Every cell of the body contains DNA. Because each person has a unique genetic code, DNA can be used to identify individual people. Typically, medical practitioners and researchers obtain human DNA through direct sampling, such as blood tests, swabs or biopsies. However, all living things, including animals, plants and microbes, constantly shed DNA. The water, soil and even the air contain microscopic particles of biological material from living organisms.
DNA that an organism has shed into the environment is known as environmental DNA, or eDNA. For the last couple of decades, scientists have been able to collect and sequence eDNA from soil or water samples to monitor biodiversity, wildlife populations and disease-causing pathogens. Tracking rare or elusive endangered species through their eDNA has been a boon to researchers, since traditional monitoring methods such as observation or trapping can be difficult, often unsuccessful and intrusive to the species of interest.
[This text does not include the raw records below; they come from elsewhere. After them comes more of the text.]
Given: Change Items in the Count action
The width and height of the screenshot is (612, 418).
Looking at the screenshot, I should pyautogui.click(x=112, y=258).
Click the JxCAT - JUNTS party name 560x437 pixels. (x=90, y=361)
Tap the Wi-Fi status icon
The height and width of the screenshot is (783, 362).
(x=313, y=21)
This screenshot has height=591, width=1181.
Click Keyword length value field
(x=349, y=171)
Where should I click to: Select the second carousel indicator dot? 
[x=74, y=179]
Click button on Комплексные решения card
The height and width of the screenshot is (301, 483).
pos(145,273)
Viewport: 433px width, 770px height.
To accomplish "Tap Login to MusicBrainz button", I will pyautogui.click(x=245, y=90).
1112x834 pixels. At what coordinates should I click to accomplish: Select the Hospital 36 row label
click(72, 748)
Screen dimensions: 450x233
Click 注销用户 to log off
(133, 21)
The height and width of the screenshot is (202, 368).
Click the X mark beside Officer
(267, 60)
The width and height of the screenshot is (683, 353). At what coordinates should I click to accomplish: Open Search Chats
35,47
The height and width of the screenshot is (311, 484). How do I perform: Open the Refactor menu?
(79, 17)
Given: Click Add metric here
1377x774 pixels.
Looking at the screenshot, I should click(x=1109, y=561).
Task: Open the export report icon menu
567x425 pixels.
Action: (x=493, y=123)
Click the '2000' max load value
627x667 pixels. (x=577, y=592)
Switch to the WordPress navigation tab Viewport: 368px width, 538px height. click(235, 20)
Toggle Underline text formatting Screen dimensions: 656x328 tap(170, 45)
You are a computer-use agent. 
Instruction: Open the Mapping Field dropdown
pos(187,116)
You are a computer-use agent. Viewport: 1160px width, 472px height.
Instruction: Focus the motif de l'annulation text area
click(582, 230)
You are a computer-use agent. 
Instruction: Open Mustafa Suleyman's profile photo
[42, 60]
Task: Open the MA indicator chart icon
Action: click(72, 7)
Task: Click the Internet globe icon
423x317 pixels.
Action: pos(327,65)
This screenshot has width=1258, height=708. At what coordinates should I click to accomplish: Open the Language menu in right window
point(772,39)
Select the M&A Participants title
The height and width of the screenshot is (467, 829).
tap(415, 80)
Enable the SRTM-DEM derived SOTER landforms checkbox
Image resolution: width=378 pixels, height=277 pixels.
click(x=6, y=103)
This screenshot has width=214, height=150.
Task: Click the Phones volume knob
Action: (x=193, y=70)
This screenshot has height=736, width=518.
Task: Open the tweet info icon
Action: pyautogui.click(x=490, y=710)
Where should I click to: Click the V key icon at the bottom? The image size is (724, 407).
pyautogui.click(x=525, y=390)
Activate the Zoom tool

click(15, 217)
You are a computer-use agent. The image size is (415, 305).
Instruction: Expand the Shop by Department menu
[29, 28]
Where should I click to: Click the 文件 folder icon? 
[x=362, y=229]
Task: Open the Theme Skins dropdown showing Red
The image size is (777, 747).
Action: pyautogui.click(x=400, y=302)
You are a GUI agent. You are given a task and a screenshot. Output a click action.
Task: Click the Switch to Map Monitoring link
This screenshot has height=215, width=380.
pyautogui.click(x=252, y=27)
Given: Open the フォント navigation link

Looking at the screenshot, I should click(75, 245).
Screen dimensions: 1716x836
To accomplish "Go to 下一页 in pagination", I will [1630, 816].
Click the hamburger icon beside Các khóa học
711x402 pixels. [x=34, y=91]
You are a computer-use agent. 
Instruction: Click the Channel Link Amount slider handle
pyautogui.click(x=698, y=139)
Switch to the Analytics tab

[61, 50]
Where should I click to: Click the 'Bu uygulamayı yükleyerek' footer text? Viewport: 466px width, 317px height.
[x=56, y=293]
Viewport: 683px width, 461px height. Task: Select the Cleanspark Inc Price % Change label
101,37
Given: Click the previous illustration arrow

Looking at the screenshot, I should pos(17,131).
The authors and their colleagues use environmental DNA to study sea turtles.
Researchers using eDNA tools usually focus only on the species they’re studying and disregard DNA from other species. However, humans also shed, cough and flush DNA into their surrounding environment. And as our team of geneticists, ecologists and marine biologists in the Duffy Lab at the University of Florida found, signs of human life can be found everywhere but in the most isolated locations.
Animals, humans and viruses in eDNA
Our team uses environmental DNA to study endangered sea turtles and the viral tumors to which they are susceptible. Tiny hatchling sea turtles shed DNA as they crawl along the beach on their way to the ocean shortly after they are born. Sand scooped from their tracks contains enough DNA to provide valuable insights into the turtles and the chelonid herpesviruses and fibropapillomatosis tumors that afflict them. Scooping a liter of water from the tank of a recovering sea turtle under veterinary care equally provides a wealth of genetic information for research. Unlike blood or skin sampling, collecting eDNA causes no stress to the animal.
Genetic sequencing technology used to decode DNA has improved rapidly in recent years, and it is now possible to easily sequence the DNA of every organism in a sample from the environment. Our team suspected that the sand and water samples we were using to study sea turtles would also contain DNA from a number of other species – including, of course, humans. What we didn’t know was just how informative the human DNA we could extract would be.